Other researchers have also flagged that changing the carbon chemistry of the ocean could have unintended side effects, such as slowing the growth of microalgae that provide food for a vast range of sea creatures. On the other hand, lowering the ocean’s acidity could benefit shell-forming organisms and corals.
The point is, we don’t really know what exactly will happen: so far, scientists have mainly studied ocean alkalinity enhancement in labs or have only modeled its effects. While a handful of other companies have conducted small field studies, Planetary is one of the first to undertake trials at a larger scale. “It’s the unknown unknowns that get you sometimes in nature,” Ho says. “Things we didn’t think of.”
Nevertheless, like Ho and many other scientists in the field, Kelland is convinced that any remaining questions about the technology’s efficacy and impacts can only be answered in the open ocean. “There really is no substitute for real-world work in this space,” he says.

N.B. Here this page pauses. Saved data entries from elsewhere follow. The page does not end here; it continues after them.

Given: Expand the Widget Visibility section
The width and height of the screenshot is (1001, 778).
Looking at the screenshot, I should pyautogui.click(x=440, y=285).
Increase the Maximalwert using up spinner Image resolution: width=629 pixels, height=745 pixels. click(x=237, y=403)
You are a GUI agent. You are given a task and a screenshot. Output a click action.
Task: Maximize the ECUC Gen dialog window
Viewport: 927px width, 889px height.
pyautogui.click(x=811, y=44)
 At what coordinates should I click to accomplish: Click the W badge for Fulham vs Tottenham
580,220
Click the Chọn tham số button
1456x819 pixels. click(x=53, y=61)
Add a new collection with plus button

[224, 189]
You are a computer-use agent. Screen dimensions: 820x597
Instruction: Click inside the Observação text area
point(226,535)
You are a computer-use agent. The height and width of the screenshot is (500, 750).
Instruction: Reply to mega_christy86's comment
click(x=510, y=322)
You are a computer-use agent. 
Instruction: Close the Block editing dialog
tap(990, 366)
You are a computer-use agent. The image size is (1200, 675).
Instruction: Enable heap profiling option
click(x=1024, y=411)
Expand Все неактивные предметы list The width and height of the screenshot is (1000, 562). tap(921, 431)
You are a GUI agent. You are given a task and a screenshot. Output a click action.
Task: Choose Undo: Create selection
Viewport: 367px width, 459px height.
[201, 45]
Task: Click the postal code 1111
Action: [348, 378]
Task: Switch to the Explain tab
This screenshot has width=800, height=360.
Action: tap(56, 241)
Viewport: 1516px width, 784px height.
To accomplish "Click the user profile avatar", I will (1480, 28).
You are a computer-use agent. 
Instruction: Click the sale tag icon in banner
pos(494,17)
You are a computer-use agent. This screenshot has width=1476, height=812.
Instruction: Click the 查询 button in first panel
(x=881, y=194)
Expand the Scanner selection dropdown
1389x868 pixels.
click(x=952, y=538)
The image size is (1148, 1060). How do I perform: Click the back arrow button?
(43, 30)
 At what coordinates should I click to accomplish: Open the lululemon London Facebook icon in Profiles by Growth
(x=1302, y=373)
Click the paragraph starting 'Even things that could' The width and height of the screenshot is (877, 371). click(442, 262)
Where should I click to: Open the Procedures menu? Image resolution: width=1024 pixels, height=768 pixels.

That message did not land as intended in St. Ives. When Planetary went public with its plans for the bay in the spring of 2023—and, in the process, first widely disclosed the details of its experiment from the previous fall—local news led with screaming headlines about dumping laxatives in the ocean.
A series of community meetings organized by the company did little to placate outraged residents. A few days after the St. Ives council vote, Wilson Hodges’s protest drew hundreds of people to a beach near the wastewater pipe. Forced into damage control, Kelland later hosted a three-hour Zoom meeting for the community, fielding pointed questions about ecocide and whether he would put profit over nature.
Planetary and South West Water, a private utility, were not required to notify the public of their initial experiment and, given the small dosage, decided it did not merit an official announcement. The uproar months later caught Kelland off guard, and he has since said that it was a mistake not to publicize the test. “We were surprised, and we shouldn’t have been,” he says. “That really put us on the back foot.” (...)
Like Rance, Wilson Hodges is keenly aware of the bay’s role as a test bed that could influence how geoengineering proceeds around the world. But rather than lending the project urgency, she feels this makes a strong case for holding companies like Planetary to account. After all, the industry is in its early stages, and there are few established rules and procedures around ocean alkalinity enhancement. “We’re a little guinea pig case study,” she says.
Image: Mike Newman
[ed. Smart people doing dumb things. Failure to inform communities that you're dumping chemicals into their water, whatever they might be, and not having the foresight or good common sense to even imagine local concern and opposition is just dumb tech hubris. And this applies to any experiments using a public resource. We'll probably see a lot more of this as increasing levels of climate desperation set in.]